MATERIAL PROVIDED Block Start

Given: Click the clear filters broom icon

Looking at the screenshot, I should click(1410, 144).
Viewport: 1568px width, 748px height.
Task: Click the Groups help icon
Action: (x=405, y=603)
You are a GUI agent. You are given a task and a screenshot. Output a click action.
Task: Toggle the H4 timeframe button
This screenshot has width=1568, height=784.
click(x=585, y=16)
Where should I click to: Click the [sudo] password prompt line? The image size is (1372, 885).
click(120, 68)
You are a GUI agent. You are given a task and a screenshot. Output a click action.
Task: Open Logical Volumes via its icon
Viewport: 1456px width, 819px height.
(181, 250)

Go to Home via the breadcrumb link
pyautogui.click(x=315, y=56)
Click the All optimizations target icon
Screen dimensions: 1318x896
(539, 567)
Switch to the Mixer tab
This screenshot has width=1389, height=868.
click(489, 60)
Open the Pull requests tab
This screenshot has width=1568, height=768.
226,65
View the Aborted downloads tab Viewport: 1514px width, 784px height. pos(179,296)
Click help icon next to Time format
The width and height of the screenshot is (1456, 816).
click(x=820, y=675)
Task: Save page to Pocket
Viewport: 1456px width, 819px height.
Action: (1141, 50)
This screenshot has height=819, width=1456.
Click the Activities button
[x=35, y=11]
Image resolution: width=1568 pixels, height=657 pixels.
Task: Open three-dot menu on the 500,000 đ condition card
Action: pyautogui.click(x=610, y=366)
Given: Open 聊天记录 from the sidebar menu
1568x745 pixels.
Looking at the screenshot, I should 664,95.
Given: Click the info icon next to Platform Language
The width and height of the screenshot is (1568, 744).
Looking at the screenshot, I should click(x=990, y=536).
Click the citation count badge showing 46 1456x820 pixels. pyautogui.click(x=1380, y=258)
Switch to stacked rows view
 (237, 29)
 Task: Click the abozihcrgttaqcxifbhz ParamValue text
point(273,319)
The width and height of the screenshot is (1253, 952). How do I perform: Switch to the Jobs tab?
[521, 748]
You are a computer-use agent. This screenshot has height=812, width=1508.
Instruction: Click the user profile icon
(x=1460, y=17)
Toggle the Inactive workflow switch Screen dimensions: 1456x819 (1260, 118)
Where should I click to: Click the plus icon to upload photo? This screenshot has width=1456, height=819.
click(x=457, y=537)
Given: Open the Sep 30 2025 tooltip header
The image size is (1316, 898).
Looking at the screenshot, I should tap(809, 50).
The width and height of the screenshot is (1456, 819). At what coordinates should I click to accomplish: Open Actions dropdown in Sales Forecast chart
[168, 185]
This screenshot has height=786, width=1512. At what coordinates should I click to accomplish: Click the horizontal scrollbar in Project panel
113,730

MATERIAL PROVIDED Block End

Copy out the line containing "This screenshot has height=786, width=1512.", then every line after it through the end of the listing, exactly and with nothing else.

SOLUTION FOR THIS EXERCISE>
This screenshot has height=786, width=1512. At what coordinates should I click to accomplish: Click the horizontal scrollbar in Project panel
113,730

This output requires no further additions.